What is required -
Count the lines in the data below where the string "target" occurs, please, and give the number alone.

[Stored data]
══════════════════════════════

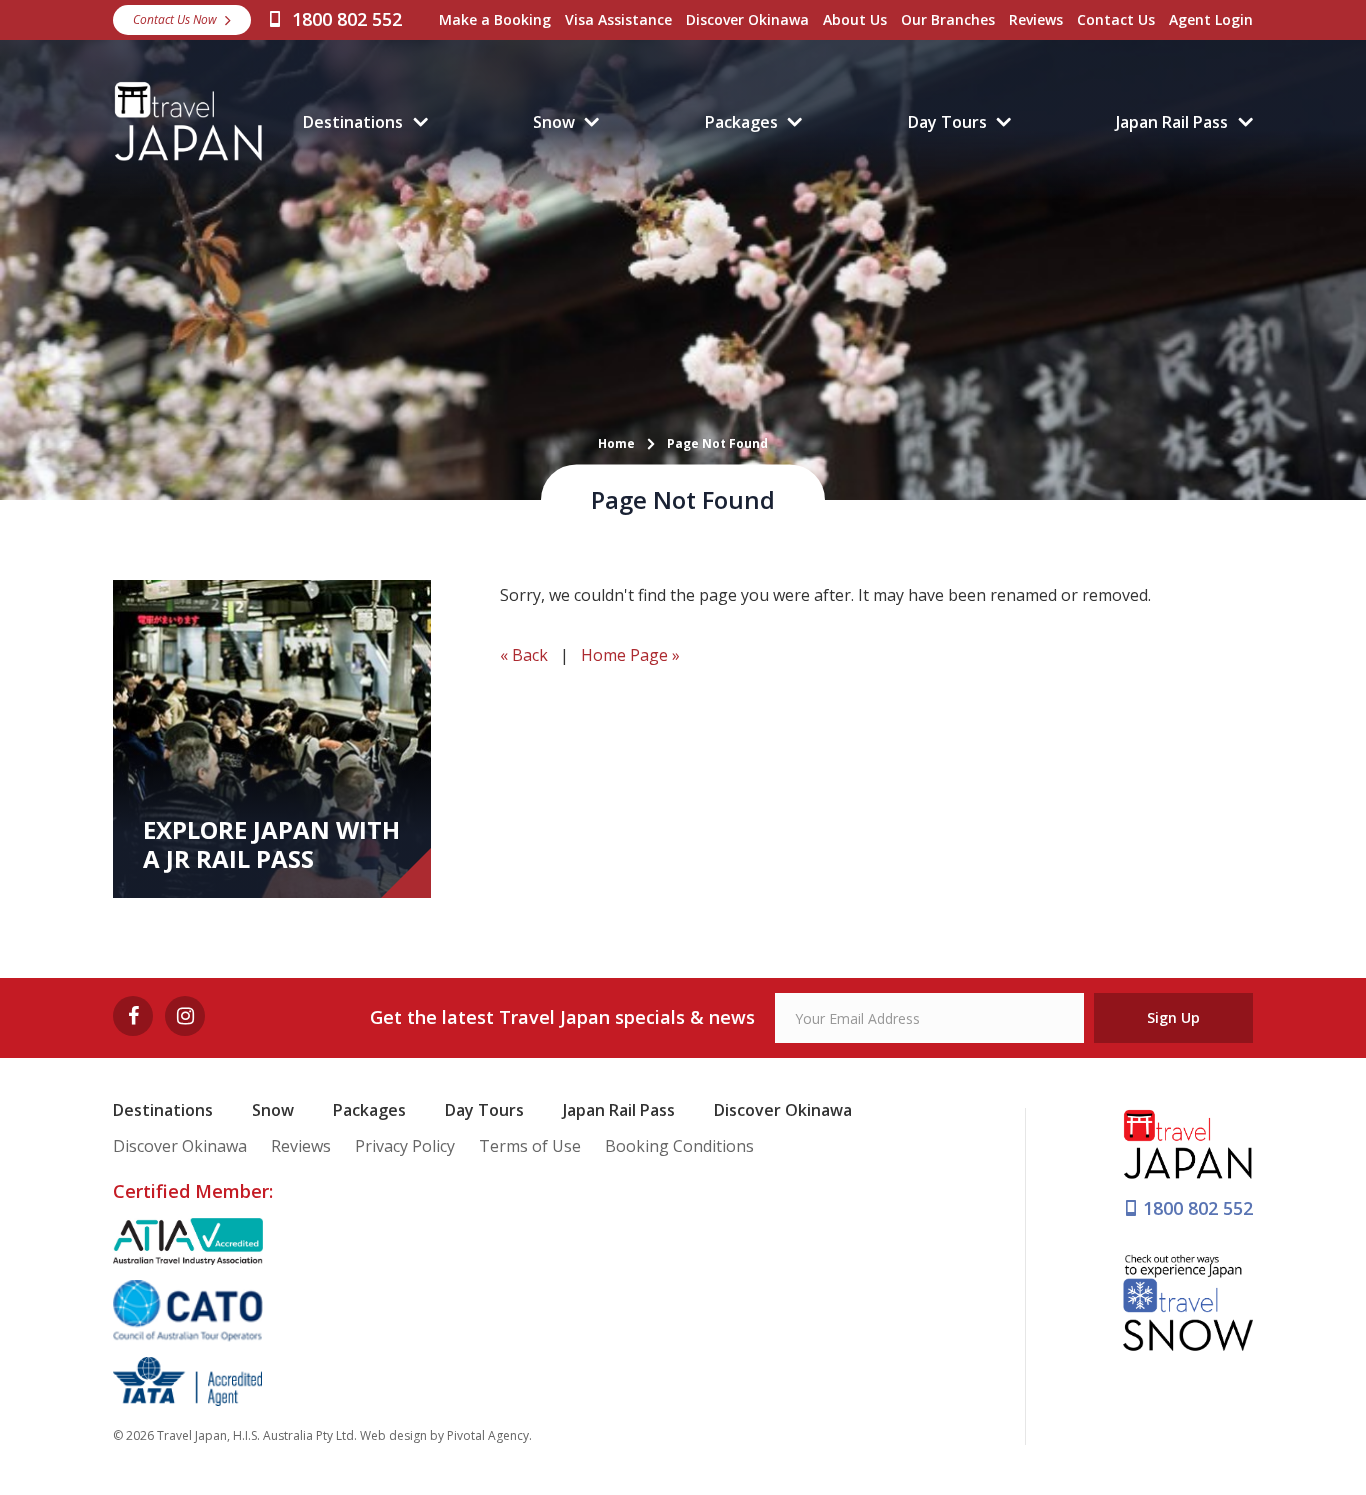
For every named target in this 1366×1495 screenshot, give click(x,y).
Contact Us (1116, 19)
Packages (741, 122)
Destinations (353, 122)
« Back (524, 655)
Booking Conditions (679, 1146)
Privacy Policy (405, 1146)
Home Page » (630, 655)
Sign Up (1173, 1017)
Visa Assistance (618, 19)
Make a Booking (495, 19)
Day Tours (947, 122)
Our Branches (948, 19)
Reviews (1036, 19)
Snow (554, 122)
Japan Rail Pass (1172, 122)
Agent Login (1211, 19)
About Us (855, 19)
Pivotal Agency (488, 1435)
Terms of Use (530, 1146)
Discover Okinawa (747, 19)
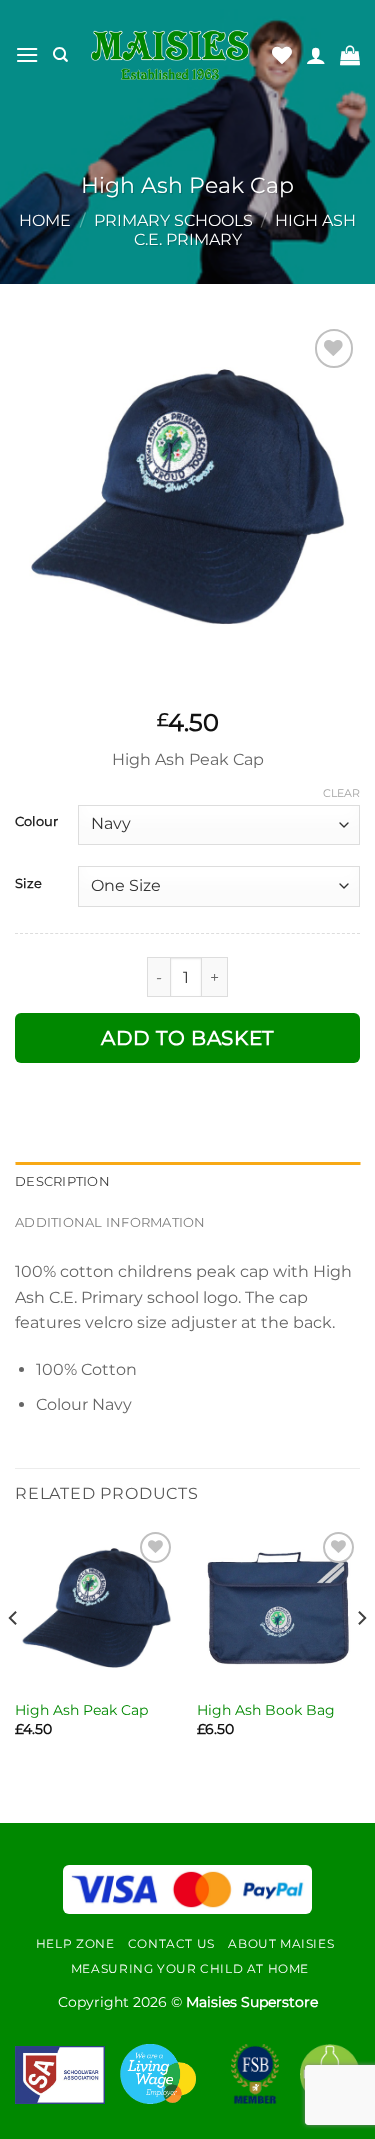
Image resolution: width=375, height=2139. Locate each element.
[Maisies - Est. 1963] (170, 55)
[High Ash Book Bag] (278, 1608)
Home (45, 220)
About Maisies (281, 1943)
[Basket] (350, 55)
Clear (341, 793)
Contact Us (171, 1943)
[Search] (60, 55)
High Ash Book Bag (266, 1710)
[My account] (316, 55)
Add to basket (187, 1038)
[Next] (361, 1658)
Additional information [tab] (110, 1222)
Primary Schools (173, 220)
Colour (36, 822)
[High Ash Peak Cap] (96, 1608)
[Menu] (27, 54)
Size (28, 884)
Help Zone (75, 1943)
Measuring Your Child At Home (190, 1968)
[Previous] (14, 1658)
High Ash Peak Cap (81, 1710)
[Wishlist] (282, 55)
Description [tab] (62, 1181)
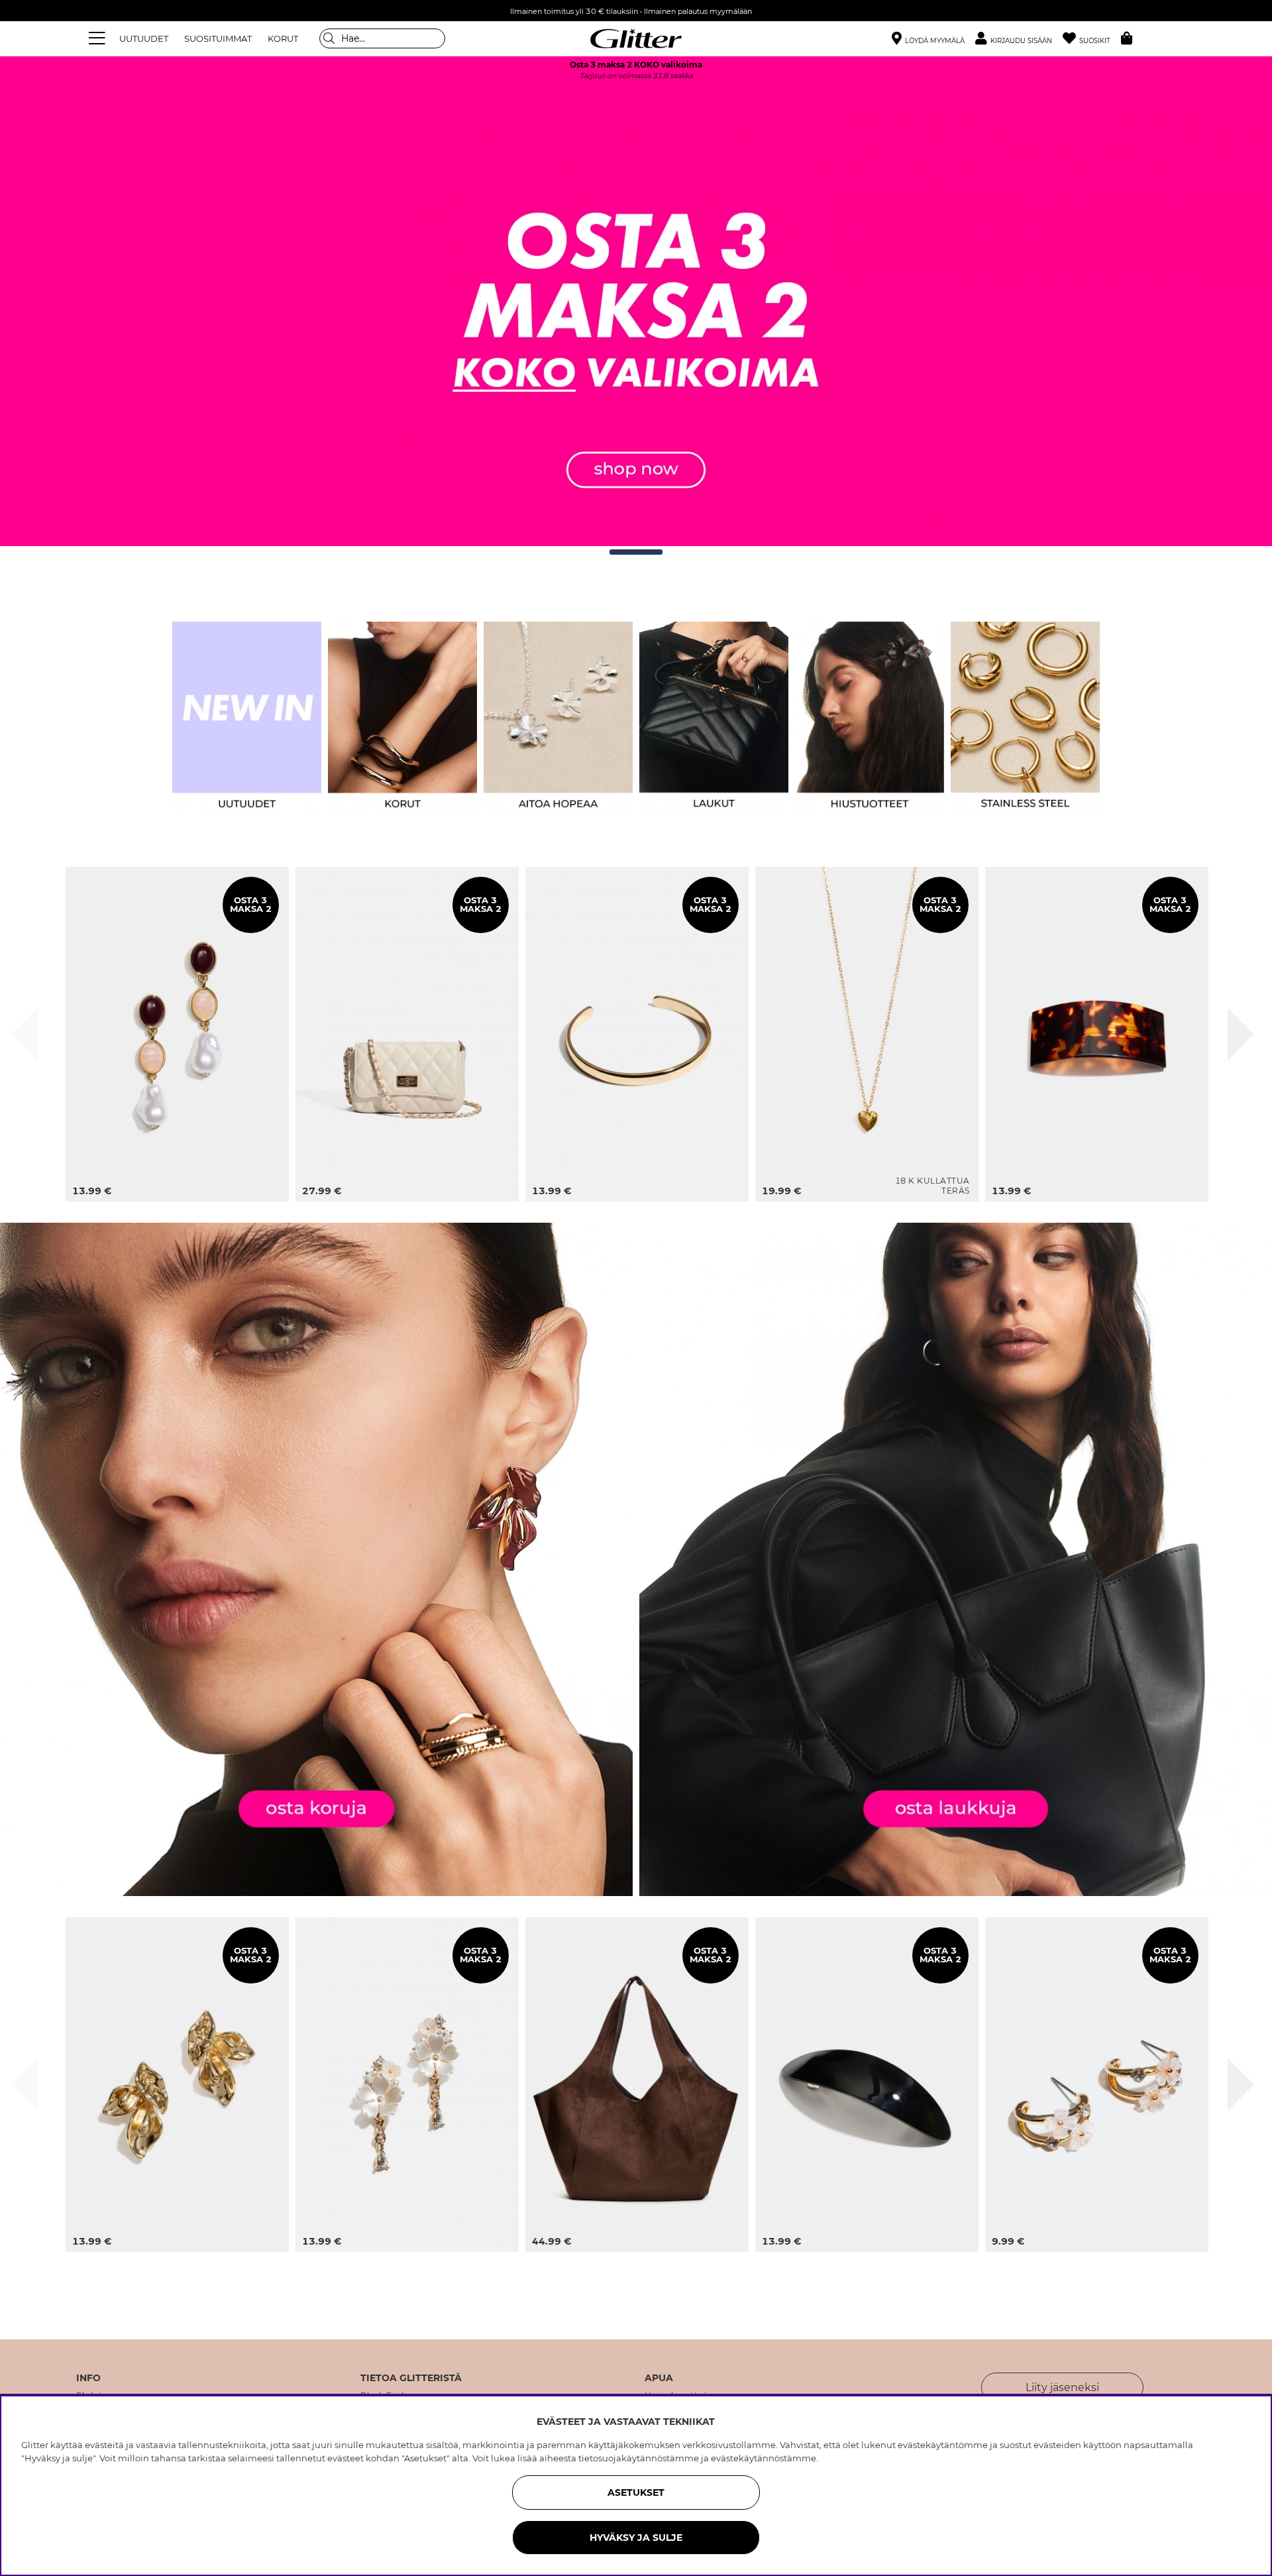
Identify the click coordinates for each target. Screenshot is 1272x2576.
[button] (1019, 39)
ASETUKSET (636, 2492)
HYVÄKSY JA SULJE (636, 2538)
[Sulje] (24, 1034)
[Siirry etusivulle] (636, 38)
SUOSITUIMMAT (218, 38)
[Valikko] (99, 38)
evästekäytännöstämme (763, 2458)
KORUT (283, 38)
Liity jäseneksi (1062, 2387)
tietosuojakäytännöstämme (638, 2458)
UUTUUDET (143, 38)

══════════════════════════════

Your solution -
2